## SHORT TASK
Count how many lines in the items below contain the word "height", with case counting, and reply with only that number.

------ DATA ------

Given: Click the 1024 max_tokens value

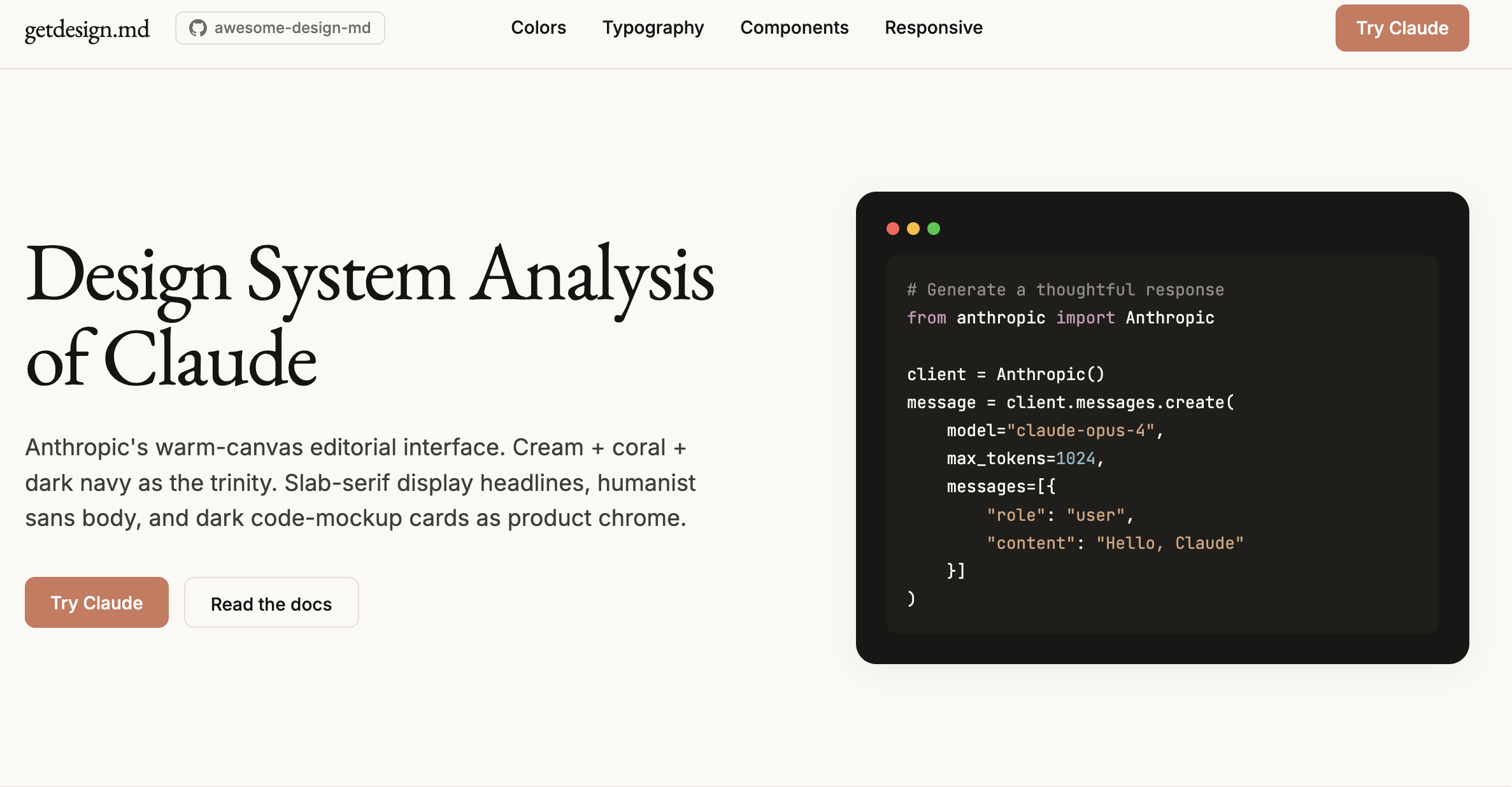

------
------ DATA ------

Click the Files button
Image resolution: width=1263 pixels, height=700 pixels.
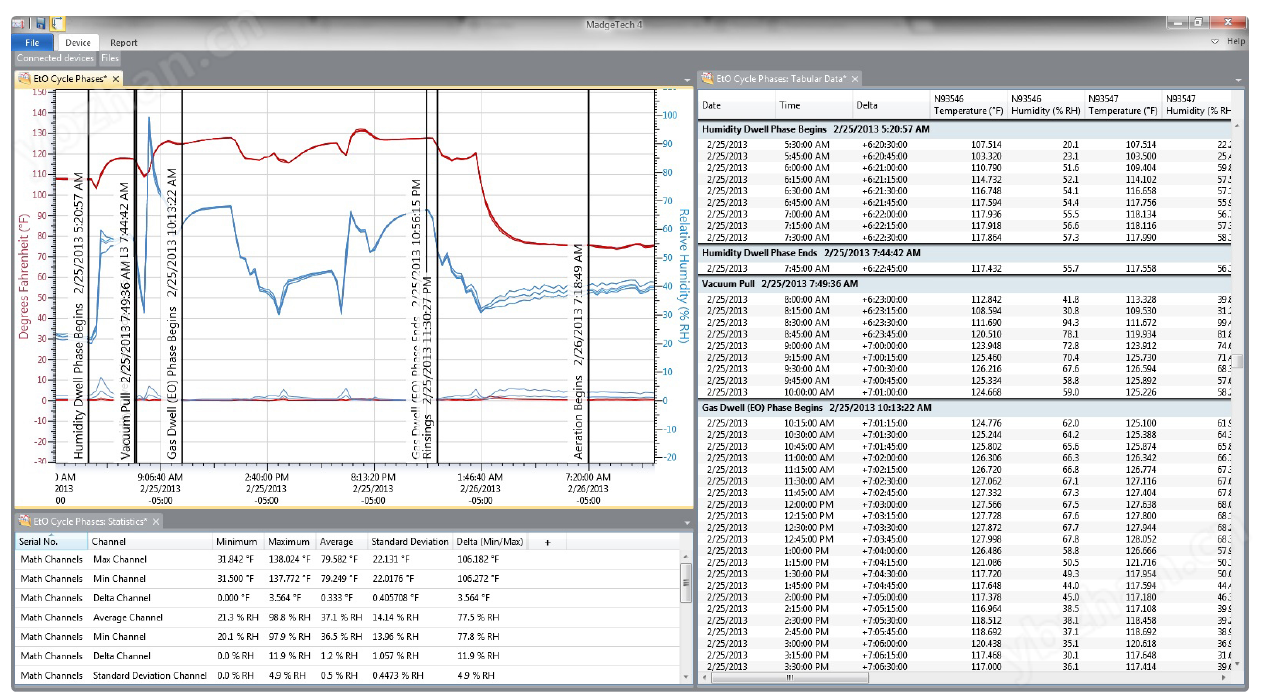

------
------ DATA ------

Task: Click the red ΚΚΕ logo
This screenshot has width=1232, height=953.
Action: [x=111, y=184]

------

## ANSWER TO THIS PROBLEM
2